SLM’s Hyde Park Barracks reopens with
Telling uncomfortable histories is an important part of reconciling our violent frontier past Photograph: Hyde Park Barracks
Why we need Aboriginal voices to tell the history of Australia’s convict past, The Guardian, 28 February 2020
When Hyde Park Barracks reopens in February, it will include Aboriginal voices and perspectives to tell the story of Australia’s convict history.
Hyde Park Barracks holds a lot of stories. This Sydney landmark was the epicentre of Australia’s convict system, serving as a lodging place and administrative hub for convicts throughout the first half of the 1800s. The barracks has also been a depot for female migrants, an asylum for vulnerable women and more recently, a symbol of colonialism for Aboriginal people.
Ensuring all these histories are represented equally is the job of Sydney Living Museums, and it’s a task that this state cultural institution takes seriously. “It’s not really telling history if you’re only telling part of it,” says Beth Hise, head of content, strategic programs, at Sydney Living Museums.
In February, the barracks will reopen after a 12-month closure as an entirely different museum experience. Central to the renewal was Sydney Living Museums’ understanding that it needed to create an experience that, in telling the story of Australia’s convict history, also acknowledges the impact of this history on Aboriginal country and communities.
“We looked at how this building, as a centre of convict administration, was in charge of sending convict labour out and transforming Aboriginal country, and what this meant for the Aboriginal people whose country was on the receiving end of all of these convicts and settlers,” Hise says. “We wanted to fill out the story and tell all sides of what the convict history really looked like.”
It’s not really telling history if you’re only telling part of it.

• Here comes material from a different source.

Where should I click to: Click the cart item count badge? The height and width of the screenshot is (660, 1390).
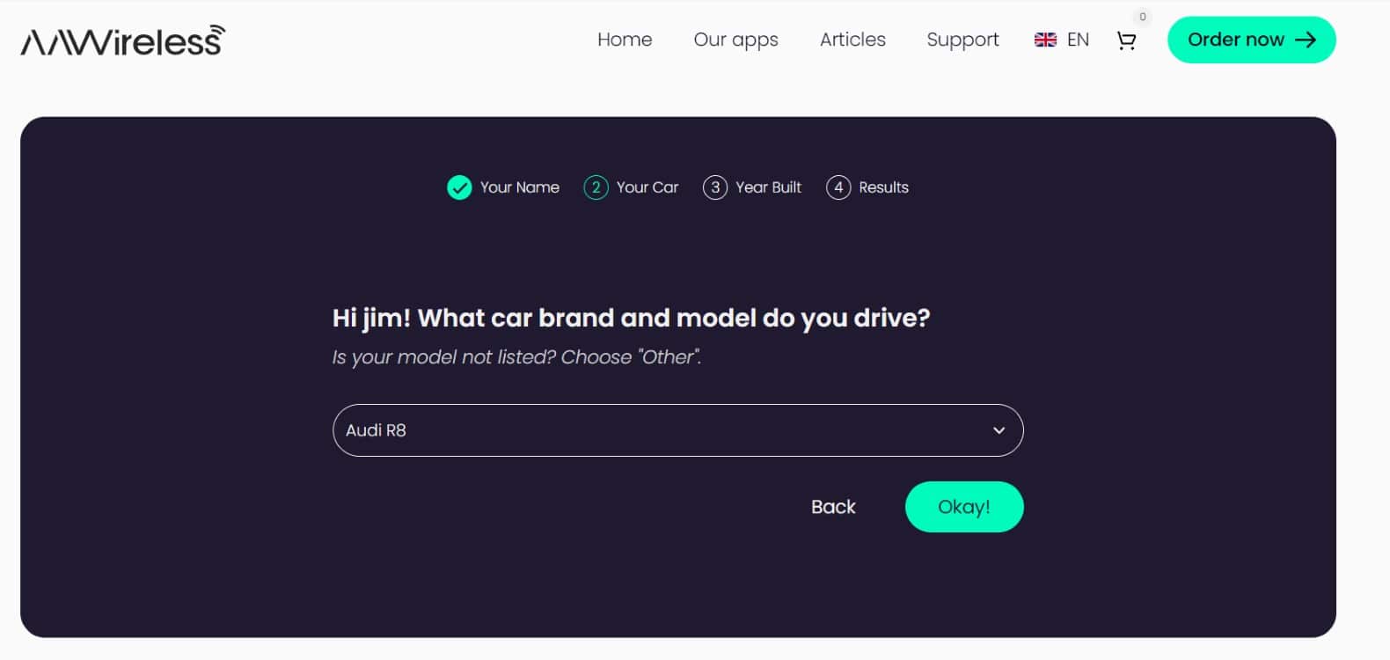1141,16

Beth Hise
Much of that history is ugly. “Aboriginal communities had to adapt to rapid and often quite violent changes – they lost access to food and resources, important sacred and ceremonial sites were destroyed, and people were killed,” Hise says. But it’s a history that Sydney Living Museums was determined not to shy away from.
“Well, it’s what happened,” Hise says. “So it’s part of telling the story. I think we’ve tended to silo our understanding of history to ‘convict history’ and then ‘Aboriginal history’ as a separate thing, but of course it was never lived that way. It was lived very much as an integrated whole. And we’re trying to bring some of that to our visitors.”

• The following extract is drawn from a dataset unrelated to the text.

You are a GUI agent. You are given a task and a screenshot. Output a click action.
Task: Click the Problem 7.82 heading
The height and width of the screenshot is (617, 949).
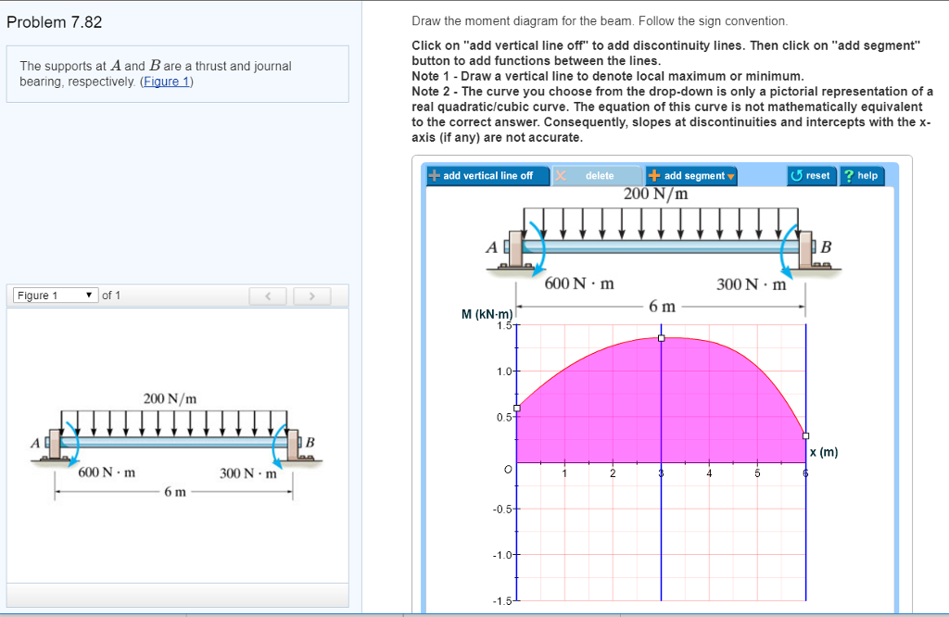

The museum’s narrative puts particular focus on the Myall Creek Massacre, in which at least 28 Gamilaraay people were murdered by 11 serving and former convicts and one free settler, some of whom were eventually brought to trial and found guilty in a landmark case. The massacre is commemorated in the museum’s Frontier Violence exhibit, in which poignant video and audio are used to immerse audiences in the story and the lead-up to the massacre. It features spoken word narratives in Gamilaraay, which are then translated into English.
Sydney Living Museums chose to focus on Myall Creek because of its links to the barracks. “We wanted to look at how the convict labour force had really far-reaching impacts beyond the building of roads and the farm labour on stations,” Hise says.

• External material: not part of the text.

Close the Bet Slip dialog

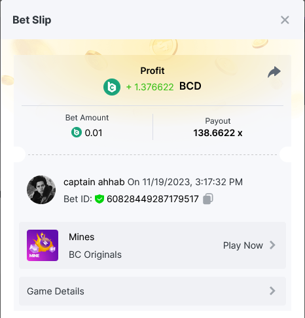pos(285,20)
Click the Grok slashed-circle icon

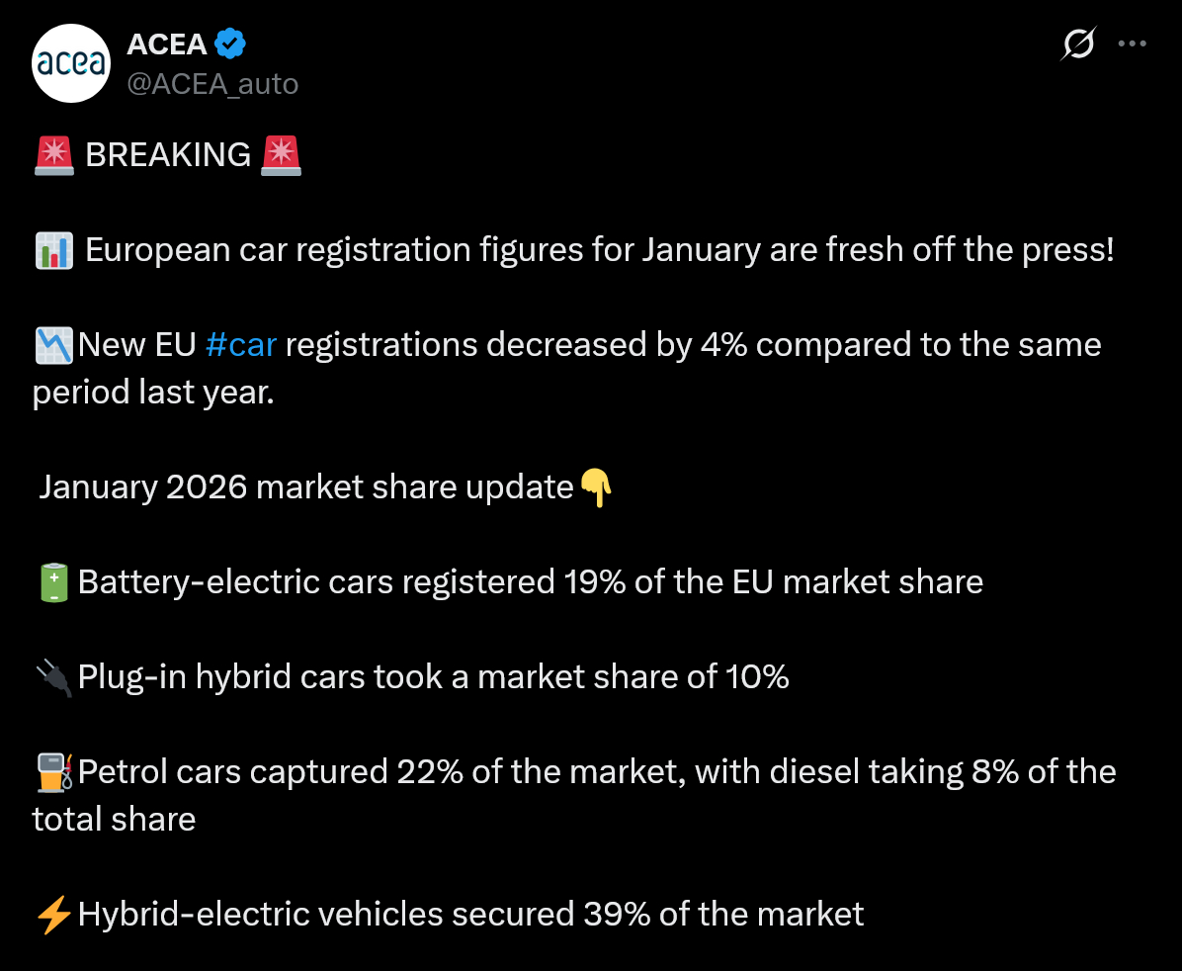[1078, 44]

“When we started looking at what those stories would be with our Aboriginal staff at the time, Myall Creek really stood out. For one thing, 11 of the 12 men who were the perpetrators of the massacre were convicts, and of those over half had been living in the barracks or had been assigned directly from the barracks. So there was this direct connection between the administration of the convict system and those men being on Gamilaraay country.”
“The connection again deepens with the barracks because those convicts who were witnesses to the crime, who were going to be testifying on behalf of the victims, were initially held at the barracks in advance of the trial, which happened across the road at the Supreme Court.”
When visitors leave the Frontier Violence exhibit, they’ll be able to look directly out of the window at the Supreme Court, where some of the murderers were eventually sentenced to hang.
To ensure it documented Myall Creek thoughtfully, Sydney Living Museums worked with the Blacklock family, descendants of a survivor of the massacre. Aunty Sue Blacklock, a Gamilaraay elder, says she has known about the massacre for as long as she can remember.
“It was very emotional,” she says of hearing about Myall Creek as a child from family members. “I wanted to ask them, why did it happen? Why did they do it? And no one knew.”
Aunty Sue says Sydney Living Museums reached out to her family because “they wanted the truth” about the massacre. She hopes the Frontier Violence exhibit will help to educate Australians about the country’s true history, and that international visitors to the museum will be able to reflect on their own nations’ relationships with their First Nations people. ”It’s all about reconciliation and forgiveness,” she says.
Hise agrees. “There’s an endless well of emotion when we’re talking about these stories. But telling them can also bring us together,” she says.
“We’ve worked to ensure we’re telling that story in the words and in the spirit of how [Gamilaraay] want to present it. It’s quite remarkable working with people who are custodians for stories that are deeply tragic, and how it’s so important to them that these moments are not lost.
“Museums of history can’t be places that always try to tell a positive story, because that’s just not what’s happened. We felt very strongly that a part of Hyde Park Barracks’ narrative needed to recognise its role in that history. By taking on that responsibility, it’s part of coming together and facing a different future.”